You'll recall that, in 2000, the U.S. Supreme Court ordered a stay to the vote recount in Florida, finding that the Florida Supreme Court ruling allowing for continuing recount of votes in contested counties after Katharine Harris declared the vote certified treated the votes in those counties differently than those of the rest of the state. The US Supremes' decision said, in essence, "We say that you're violating the 14th Amendment by continuing to count those counties. Explain how you're not."
The Florida Supremes countered by ordering a statewide recount only of undervotes, which allowed the majority of the US court to say, "You didn't address our objection. Bush wins."
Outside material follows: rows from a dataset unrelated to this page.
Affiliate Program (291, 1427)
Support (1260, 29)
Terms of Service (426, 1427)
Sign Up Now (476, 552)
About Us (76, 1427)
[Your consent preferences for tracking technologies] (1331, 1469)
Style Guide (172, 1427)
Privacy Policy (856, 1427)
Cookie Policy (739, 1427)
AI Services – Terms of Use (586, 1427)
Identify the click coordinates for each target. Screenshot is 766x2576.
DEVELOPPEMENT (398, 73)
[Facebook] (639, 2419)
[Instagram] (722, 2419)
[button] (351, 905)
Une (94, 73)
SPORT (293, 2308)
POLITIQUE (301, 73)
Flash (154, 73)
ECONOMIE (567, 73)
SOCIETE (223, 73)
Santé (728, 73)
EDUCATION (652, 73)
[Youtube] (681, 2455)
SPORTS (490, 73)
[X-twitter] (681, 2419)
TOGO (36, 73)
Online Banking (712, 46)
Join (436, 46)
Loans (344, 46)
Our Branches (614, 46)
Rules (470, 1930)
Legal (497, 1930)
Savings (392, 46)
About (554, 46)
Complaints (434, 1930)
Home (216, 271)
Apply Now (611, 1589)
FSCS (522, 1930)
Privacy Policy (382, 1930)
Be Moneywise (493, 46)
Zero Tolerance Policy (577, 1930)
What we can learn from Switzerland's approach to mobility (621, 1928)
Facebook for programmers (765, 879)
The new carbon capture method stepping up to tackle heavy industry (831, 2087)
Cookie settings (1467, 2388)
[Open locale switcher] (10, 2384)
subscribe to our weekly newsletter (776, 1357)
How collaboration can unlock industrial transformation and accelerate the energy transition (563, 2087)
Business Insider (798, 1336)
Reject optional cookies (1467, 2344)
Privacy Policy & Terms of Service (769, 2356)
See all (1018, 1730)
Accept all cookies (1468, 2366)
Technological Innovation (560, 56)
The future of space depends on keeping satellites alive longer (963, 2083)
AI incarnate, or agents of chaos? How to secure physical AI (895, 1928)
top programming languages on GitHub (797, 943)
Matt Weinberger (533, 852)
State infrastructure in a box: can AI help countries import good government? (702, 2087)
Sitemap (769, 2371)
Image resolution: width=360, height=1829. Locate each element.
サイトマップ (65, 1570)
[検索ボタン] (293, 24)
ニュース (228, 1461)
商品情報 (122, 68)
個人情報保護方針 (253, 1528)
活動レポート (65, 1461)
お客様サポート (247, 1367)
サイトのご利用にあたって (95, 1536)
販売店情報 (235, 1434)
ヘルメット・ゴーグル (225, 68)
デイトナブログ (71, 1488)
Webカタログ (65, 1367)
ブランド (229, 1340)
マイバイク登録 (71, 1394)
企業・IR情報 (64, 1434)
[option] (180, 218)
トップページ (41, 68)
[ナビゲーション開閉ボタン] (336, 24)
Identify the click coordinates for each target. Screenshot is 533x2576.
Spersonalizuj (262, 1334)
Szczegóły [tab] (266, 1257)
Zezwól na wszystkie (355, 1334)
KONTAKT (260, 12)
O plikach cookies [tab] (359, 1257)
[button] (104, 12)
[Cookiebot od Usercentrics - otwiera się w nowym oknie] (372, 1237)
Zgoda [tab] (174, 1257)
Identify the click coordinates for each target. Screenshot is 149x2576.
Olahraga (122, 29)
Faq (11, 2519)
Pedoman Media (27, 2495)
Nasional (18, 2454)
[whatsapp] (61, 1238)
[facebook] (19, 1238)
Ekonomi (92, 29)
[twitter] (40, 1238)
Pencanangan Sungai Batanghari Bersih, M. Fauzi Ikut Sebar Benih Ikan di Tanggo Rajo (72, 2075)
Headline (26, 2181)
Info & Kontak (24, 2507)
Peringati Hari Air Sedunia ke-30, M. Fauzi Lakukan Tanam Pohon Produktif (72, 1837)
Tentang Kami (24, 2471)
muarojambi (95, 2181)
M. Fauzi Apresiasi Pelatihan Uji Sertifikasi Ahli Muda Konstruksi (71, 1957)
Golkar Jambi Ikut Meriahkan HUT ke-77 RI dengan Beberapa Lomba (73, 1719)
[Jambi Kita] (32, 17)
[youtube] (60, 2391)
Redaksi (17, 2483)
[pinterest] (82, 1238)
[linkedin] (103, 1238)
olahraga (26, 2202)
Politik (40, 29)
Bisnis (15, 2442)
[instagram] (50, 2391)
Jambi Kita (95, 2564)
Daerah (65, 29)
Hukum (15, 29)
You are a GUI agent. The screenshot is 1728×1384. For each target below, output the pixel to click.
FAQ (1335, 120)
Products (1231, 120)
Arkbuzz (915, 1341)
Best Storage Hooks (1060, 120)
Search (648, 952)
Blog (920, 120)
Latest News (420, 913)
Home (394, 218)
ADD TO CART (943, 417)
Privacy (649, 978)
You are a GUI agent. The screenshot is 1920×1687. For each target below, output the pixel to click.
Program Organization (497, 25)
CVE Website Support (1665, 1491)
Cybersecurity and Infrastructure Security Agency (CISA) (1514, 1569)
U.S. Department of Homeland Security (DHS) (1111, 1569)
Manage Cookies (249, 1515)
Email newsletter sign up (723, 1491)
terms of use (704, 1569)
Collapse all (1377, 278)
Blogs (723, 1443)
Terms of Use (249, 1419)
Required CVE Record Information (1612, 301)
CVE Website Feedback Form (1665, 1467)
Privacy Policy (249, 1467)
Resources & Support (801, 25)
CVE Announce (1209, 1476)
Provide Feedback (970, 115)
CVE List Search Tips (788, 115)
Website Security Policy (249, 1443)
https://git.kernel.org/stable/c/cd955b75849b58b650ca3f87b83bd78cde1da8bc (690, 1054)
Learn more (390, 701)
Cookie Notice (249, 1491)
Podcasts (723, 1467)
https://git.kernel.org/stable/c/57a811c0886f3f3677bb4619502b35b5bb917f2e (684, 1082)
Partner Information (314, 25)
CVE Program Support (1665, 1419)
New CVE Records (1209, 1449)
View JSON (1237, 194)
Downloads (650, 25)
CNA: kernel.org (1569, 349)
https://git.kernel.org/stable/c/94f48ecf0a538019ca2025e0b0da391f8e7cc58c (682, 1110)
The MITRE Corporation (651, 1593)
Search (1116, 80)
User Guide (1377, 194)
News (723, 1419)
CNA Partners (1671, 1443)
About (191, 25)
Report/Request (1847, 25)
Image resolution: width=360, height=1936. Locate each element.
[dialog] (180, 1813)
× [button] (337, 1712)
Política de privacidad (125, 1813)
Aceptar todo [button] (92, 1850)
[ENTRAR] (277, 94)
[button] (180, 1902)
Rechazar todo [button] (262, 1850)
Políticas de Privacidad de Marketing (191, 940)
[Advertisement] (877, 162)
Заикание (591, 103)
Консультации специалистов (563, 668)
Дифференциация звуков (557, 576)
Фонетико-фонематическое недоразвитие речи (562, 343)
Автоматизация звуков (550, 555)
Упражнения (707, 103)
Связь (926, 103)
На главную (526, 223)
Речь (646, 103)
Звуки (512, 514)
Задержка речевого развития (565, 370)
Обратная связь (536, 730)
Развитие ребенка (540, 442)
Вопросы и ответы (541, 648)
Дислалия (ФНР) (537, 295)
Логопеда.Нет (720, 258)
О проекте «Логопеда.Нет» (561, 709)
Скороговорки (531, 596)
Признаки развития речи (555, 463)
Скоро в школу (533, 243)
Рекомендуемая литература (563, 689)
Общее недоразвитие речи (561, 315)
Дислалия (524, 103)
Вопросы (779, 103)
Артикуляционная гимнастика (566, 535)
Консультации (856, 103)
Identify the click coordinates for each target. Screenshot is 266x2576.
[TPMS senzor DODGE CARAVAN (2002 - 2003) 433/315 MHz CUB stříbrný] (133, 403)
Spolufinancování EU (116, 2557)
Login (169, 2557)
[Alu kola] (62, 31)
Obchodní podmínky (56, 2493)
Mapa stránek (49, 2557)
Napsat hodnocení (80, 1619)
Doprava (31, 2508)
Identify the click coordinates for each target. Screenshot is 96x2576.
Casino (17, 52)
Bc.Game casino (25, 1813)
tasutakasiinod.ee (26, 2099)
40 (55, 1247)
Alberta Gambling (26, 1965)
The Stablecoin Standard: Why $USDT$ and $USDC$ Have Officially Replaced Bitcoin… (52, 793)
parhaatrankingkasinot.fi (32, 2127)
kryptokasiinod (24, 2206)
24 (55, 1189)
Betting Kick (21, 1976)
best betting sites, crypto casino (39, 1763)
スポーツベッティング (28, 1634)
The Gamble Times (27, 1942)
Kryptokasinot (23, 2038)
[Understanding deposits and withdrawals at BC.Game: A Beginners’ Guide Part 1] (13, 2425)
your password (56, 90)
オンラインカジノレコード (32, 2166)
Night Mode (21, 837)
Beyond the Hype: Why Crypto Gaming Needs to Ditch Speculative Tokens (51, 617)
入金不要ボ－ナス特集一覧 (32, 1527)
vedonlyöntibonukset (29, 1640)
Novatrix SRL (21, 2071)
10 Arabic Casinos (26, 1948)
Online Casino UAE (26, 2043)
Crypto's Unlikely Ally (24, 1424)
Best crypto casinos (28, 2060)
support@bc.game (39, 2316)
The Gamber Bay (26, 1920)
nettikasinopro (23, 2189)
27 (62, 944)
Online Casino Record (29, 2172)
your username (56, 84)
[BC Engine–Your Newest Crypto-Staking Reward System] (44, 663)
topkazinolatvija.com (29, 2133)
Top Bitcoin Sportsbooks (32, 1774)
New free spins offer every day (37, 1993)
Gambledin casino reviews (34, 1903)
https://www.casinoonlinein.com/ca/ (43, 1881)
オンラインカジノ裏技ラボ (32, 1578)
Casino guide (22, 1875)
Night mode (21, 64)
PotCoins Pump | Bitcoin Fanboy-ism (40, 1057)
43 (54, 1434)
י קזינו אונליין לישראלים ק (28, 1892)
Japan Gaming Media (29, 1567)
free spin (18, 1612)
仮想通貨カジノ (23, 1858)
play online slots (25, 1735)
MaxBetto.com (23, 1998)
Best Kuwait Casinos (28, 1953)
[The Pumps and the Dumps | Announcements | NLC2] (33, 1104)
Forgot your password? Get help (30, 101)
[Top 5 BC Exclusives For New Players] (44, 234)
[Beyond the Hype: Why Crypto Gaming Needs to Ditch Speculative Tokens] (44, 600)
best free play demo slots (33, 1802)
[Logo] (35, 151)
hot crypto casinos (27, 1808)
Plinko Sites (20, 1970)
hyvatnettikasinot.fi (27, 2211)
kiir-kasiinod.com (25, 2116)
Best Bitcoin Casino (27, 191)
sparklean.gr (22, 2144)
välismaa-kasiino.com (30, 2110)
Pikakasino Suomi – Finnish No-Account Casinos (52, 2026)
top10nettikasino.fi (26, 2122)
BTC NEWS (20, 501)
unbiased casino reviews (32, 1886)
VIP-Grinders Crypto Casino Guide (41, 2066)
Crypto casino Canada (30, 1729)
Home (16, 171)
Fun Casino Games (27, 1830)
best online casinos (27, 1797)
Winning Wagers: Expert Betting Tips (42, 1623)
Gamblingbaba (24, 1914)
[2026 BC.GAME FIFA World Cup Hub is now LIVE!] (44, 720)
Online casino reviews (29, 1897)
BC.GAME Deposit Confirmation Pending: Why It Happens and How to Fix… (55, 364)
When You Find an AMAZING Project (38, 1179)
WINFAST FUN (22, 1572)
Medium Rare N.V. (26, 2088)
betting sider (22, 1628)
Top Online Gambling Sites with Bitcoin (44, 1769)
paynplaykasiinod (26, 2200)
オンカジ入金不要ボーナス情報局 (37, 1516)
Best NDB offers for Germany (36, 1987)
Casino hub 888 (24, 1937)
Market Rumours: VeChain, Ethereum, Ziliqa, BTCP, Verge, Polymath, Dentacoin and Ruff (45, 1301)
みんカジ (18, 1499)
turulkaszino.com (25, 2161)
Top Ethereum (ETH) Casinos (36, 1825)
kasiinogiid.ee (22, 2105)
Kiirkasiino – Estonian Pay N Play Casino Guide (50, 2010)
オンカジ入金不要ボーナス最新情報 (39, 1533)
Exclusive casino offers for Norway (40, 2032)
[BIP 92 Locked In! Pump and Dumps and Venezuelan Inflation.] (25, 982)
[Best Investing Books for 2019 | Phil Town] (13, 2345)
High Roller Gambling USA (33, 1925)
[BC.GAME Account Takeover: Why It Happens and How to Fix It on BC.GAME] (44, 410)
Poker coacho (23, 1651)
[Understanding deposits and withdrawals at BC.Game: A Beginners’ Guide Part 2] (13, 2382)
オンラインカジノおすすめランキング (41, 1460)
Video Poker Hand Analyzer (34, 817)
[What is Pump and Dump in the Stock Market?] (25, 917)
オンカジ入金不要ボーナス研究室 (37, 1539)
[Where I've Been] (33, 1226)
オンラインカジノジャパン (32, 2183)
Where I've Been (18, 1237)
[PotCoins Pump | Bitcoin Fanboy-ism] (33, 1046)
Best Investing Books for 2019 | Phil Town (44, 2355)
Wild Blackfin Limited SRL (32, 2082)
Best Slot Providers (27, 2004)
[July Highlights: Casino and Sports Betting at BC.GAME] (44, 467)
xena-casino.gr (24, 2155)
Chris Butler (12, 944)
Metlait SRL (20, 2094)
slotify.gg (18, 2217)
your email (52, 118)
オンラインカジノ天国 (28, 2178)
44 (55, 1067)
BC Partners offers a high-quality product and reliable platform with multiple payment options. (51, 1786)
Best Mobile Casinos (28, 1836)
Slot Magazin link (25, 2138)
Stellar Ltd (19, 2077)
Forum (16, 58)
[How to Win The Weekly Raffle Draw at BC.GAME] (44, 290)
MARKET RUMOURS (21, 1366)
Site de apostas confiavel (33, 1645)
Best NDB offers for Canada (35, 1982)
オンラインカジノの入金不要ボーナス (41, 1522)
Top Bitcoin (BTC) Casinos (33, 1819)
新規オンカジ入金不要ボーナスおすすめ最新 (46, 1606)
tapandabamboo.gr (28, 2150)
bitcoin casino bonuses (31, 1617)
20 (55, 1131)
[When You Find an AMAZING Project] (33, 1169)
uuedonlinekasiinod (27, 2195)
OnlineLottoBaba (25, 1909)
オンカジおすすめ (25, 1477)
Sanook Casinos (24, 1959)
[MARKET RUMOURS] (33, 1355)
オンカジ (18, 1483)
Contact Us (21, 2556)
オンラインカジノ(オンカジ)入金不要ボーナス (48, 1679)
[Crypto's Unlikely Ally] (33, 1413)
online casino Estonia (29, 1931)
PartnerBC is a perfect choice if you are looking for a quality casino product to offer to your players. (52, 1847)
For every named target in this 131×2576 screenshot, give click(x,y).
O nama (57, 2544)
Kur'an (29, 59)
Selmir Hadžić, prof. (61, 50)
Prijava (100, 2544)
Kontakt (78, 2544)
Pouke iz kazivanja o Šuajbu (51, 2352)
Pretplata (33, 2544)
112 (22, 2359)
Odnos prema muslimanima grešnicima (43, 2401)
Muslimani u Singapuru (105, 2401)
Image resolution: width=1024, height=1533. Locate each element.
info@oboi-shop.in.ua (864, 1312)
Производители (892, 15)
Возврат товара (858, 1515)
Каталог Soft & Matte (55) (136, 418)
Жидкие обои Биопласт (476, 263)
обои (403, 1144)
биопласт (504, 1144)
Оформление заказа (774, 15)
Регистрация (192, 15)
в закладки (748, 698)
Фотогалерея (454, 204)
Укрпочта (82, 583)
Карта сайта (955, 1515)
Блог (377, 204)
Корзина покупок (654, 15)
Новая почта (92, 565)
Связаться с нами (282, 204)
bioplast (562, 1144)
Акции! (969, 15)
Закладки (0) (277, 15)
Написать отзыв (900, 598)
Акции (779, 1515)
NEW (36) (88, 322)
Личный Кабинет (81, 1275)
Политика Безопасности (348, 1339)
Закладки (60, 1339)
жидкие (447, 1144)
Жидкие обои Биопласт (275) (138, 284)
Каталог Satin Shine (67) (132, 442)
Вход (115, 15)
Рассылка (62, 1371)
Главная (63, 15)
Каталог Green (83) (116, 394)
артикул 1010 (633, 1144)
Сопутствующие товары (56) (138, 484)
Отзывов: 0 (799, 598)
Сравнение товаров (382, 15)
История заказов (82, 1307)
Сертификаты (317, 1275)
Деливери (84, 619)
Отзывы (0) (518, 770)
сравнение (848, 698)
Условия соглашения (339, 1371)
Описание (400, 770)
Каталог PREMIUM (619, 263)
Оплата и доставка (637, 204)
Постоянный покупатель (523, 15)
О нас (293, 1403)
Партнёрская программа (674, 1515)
By not only appealing Judge Feldman's ruling, but by issuing a new moratorium order that addresses Feldman's claim that the moratorium isn't based in fact, I believe Salazar has not only checked the judge's first argument, but done it in a very clever way. If the plaintiffs want to challenge the second order, they are going to have to sue in Feldman's court and the reasoning the judge has given for siding with the plaintiffs won't wash against the second moratorium, which you can bet your boots is going to have more factual reasons to believe that deep drilling, as currently permitted and practiced in the Gulf, is demonstrably dangerous.
While the appeal of the injunction has more or less continued the pause in deep drilling, the second moratorium order guts Feldman's own arguments, and will have to be challenged in his own court.
IANALJROCAPOSOI (I am not a lawyer, judge, regulator, oil company, appeals panel or Secretary of the Interior), but it seems to me Salazar and his staff have tied up those rigs with a big, pretty bow.
You are free to appeal my judgement.